I am a user of an Android smartphone but I am currently considering going back to a good old-fashioned dumb phone considering how this technology is being used to strip away our Constitutional right to Privacy. It seems that the government is working with companies which develop hacking applications to develop apps with the express intent of spying on the phones owner. The extent of the information available is shocking, not only voice calls but text messages, emails, contacts, GPS information, and financial information can be pilfered from your device (all without you knowing)...
While this may have been a good idea to track down terrorists, it is not being used for this but rather in order to spy on organizations which do not agree with the current administration. If you think the IRS targeting of conservative groups is an ominous sign, then you will realize that the governments ability to track your each and every thought is completely mind boggling. Never in history has a draconian administration been able to mine so much personal information so easily.

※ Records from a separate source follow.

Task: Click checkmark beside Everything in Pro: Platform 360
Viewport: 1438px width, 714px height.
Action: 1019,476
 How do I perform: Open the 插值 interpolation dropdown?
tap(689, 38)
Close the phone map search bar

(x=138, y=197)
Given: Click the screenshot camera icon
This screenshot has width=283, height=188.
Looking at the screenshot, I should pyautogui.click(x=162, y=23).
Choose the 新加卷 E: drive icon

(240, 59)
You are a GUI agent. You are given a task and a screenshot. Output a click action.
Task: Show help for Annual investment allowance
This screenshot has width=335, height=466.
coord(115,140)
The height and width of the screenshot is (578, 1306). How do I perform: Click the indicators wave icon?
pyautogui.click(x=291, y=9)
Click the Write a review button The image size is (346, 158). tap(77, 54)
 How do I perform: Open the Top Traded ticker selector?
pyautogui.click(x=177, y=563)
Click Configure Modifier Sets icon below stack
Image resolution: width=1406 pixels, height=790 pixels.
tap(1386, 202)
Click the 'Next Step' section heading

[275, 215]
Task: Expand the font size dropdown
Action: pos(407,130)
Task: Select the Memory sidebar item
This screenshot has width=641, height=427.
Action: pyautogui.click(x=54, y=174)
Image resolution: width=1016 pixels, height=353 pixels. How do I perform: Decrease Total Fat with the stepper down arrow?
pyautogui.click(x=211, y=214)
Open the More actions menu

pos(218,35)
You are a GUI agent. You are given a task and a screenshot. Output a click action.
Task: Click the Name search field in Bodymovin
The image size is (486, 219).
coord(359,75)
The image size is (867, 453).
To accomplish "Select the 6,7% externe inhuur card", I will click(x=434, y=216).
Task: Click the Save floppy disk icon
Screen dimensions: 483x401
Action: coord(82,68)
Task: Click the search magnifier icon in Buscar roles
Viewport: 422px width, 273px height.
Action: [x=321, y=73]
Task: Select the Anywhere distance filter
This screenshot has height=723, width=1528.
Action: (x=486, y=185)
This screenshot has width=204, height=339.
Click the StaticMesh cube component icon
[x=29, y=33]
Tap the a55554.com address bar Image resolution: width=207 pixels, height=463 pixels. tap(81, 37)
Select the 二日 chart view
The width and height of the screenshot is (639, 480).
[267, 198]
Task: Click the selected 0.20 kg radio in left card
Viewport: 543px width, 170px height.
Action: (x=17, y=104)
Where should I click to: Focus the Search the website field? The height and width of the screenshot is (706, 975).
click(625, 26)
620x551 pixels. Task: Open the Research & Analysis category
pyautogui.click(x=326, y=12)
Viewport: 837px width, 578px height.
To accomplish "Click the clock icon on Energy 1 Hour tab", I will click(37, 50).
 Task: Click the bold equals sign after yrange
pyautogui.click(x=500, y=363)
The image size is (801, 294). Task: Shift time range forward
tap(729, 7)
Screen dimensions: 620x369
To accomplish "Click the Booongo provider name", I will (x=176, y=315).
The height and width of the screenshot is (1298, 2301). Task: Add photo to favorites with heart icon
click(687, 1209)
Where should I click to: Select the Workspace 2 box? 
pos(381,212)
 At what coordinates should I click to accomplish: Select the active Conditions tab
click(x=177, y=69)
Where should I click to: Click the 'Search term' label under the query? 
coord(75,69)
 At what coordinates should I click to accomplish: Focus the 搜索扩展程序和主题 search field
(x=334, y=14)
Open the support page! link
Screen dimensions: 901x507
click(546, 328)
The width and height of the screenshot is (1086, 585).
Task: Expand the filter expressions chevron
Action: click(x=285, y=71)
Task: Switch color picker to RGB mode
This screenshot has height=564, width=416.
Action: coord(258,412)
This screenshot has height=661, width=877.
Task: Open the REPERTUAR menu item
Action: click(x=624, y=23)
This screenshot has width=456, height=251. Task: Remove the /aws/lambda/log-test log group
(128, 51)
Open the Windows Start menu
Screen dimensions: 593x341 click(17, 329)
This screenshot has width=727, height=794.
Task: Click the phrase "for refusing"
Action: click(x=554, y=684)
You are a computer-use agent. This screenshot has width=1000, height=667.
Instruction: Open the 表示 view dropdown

http://www.wired.com/2014/06/remote-control-system-phone-surveillance/Newly uncovered components of a digital surveillance tool used by more than 60 governments worldwide provide a rare glimpse at the extensive ways law enforcement and intelligence agencies use the tool to surreptitiously record and steal data from mobile phones.
The modules, made by the Italian company Hacking Team, were uncovered by researchers working independently of each other at Kaspersky Lab in Russia and the Citizen Lab at the University of Toronto’s Munk School of Global Affairs in Canada, who say the findings provide great insight into the trade craft behind Hacking Team’s tools.
The new components target Android, iOS, Windows Mobile, and BlackBerry users and are part of Hacking Team’s larger suite of tools used for targeting desktop computers and laptops. But the iOS and Android modules provide cops and spooks with a robust menu of features to give them complete dominion over targeted phones.
They allow, for example, for covert collection of emails, text messages, call history and address books, and they can be used to log keystrokes and obtain search history data. They can take screenshots, record audio from the phones to monitor calls or ambient conversations, hijack the phone’s camera to snap pictures or piggyback on the phone’s GPS system to monitor the user’s location. The Android version can also enable the phone’s Wi-Fi function to siphon data from the phone wirelessly instead of using the cell network to transmit it. The latter would incur data charges and raise the phone owner’s suspicion.
“Secretly activating the microphone and taking regular camera shots provides constant surveillance of the target—which is much more powerful than traditional cloak and dagger operations,” notes Kaspersky researcher Sergey Golovanov in a blog post about the findings.
It’s long been known that law enforcement and intelligence agencies worldwide use Hacking Team’s tools to spy on computer and mobile phone users—including, in some countries, to spy on political dissidents, journalists and human rights advocates. This is the first time, however, that the modules used to spy on mobile phone users have been uncovered in the wild and reverse-engineered.
Kaspersky and Citizen Lab discovered them after developing new methods to search for code fragments and digital certificates used by Hacking Team’s tools.
The modules work in conjunction with Hacking Team’s core surveillance tool, known as the Remote Control System, which the company markets under the names Da Vinci and Galileo.
In a sleek marketing video for Galileo, Hacking Team touts the tool as the perfect solution for obtaining hard-to-reach data—such as data taken by a suspect across borders or data and communications that never leave the target’s computer and therefore can’t be siphoned in transit.
“You want to look through your targets’s eyes,” says the video. “While your target is browsing the web, exchanging documents, receiving SMS….”
Hacking Team’s tools are controlled remotely through command-and-control servers set up by Hacking Team’s law enforcement and intelligence agency customers to monitor multiple targets.
Kaspersky has tracked more than 350 command-and-control servers created for this purpose in more than 40 countries. While Kaspersky found only one or two servers in most of these countries, the researchers found 64 in the United States—by far the most. Kazakhstan followed with 49, Ecuador with 35 and the United Kingdom with 32. It’s not known for certain whether law enforcement agencies in the U.S. use Hacking Team’s tool or if these servers are used by other governments. But as Kaspersky notes, it makes little sense for governments to maintain their command servers in foreign countries where they run the risk of losing control over the servers.